__Data in this exercise__.
——

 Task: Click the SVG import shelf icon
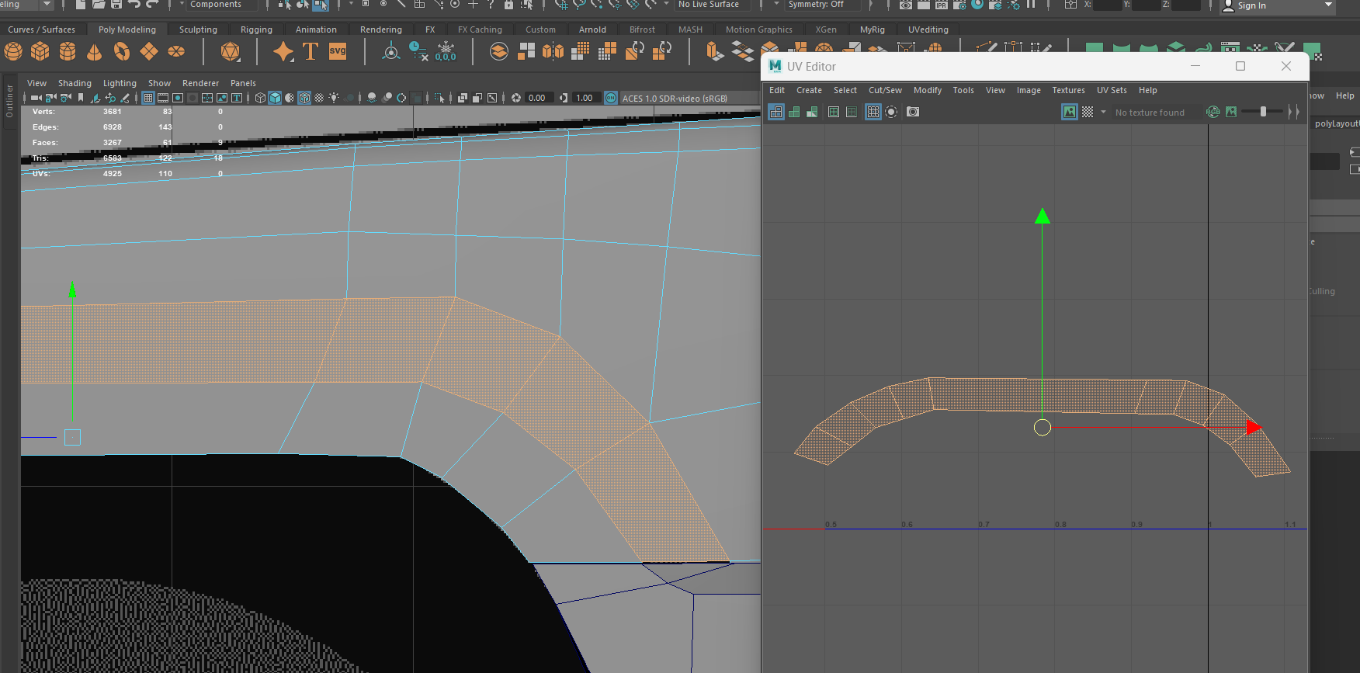338,52
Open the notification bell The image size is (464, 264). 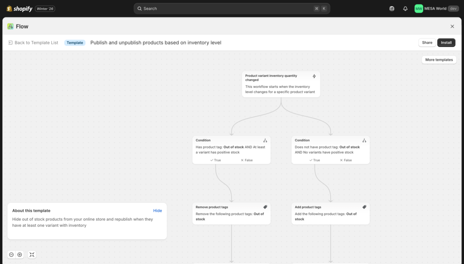pos(405,8)
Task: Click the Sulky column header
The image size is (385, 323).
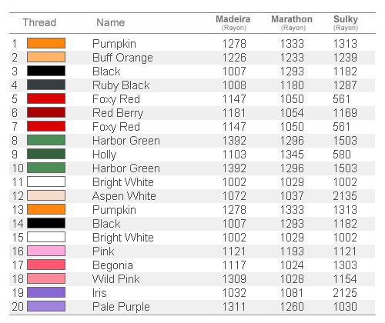Action: 346,23
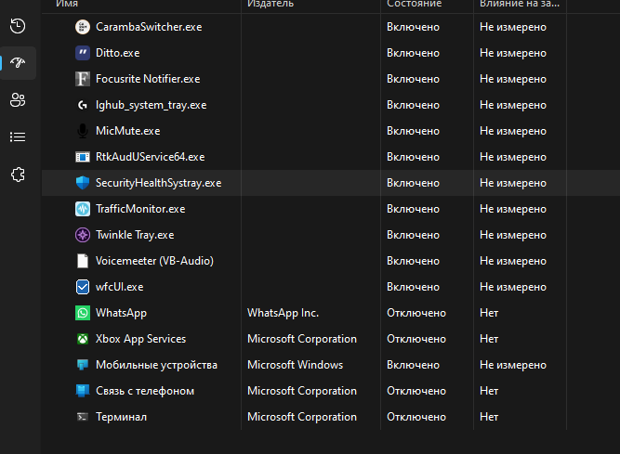Screen dimensions: 620x454
Task: Click the SecurityHealthSystray shield icon
Action: click(82, 183)
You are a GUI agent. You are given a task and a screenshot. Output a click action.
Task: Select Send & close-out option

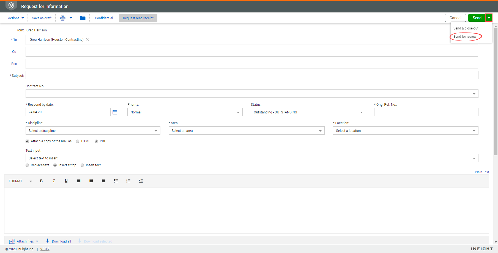coord(466,28)
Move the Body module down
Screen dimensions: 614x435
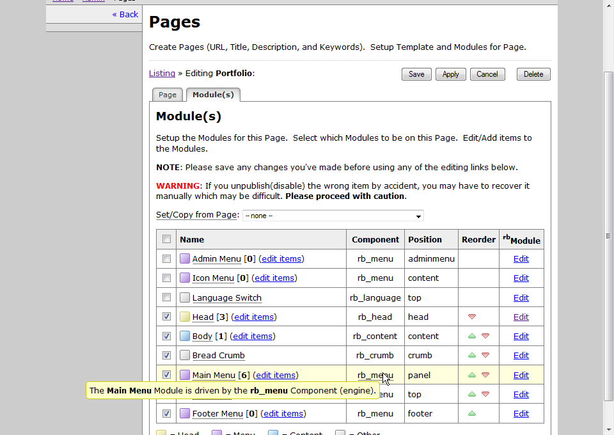[485, 336]
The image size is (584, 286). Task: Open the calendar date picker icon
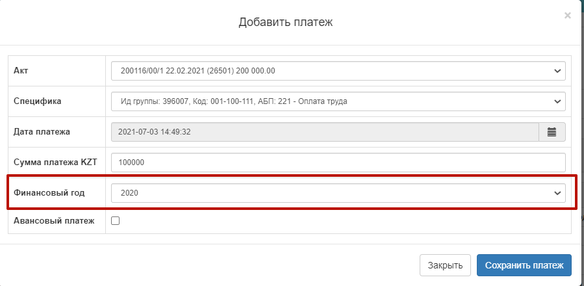pyautogui.click(x=552, y=132)
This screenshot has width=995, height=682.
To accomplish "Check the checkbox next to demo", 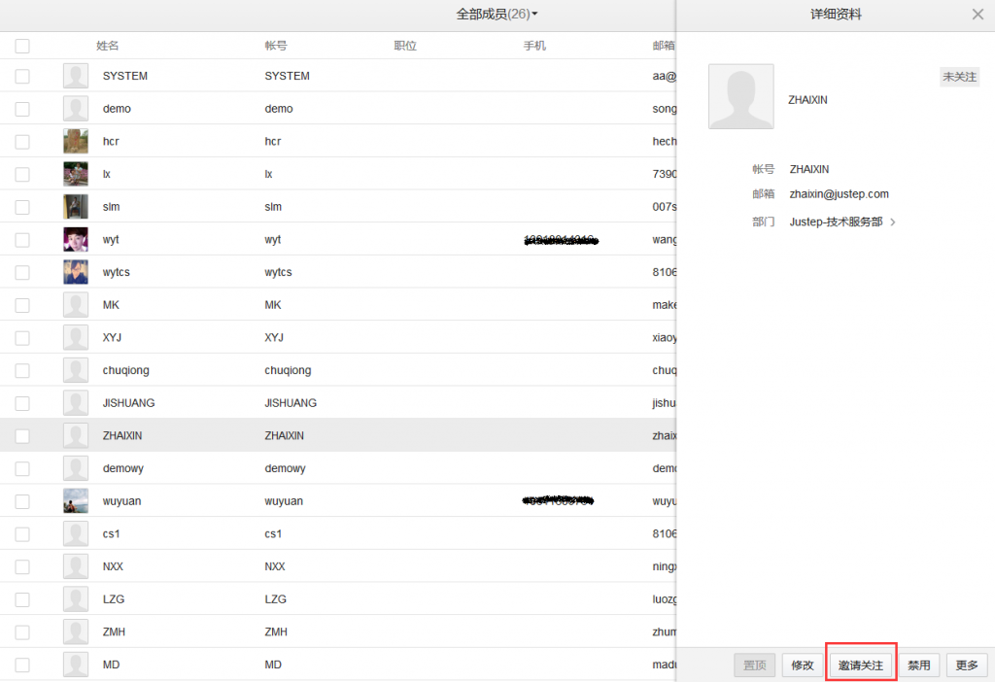I will pos(21,108).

——

__Your objective__. Find the lines in the data that include "screenshot", then copy each of them.

__Solution for this task__.
You are a GUI agent. You are given a task and a screenshot. Output a click action.
This screenshot has width=995, height=682.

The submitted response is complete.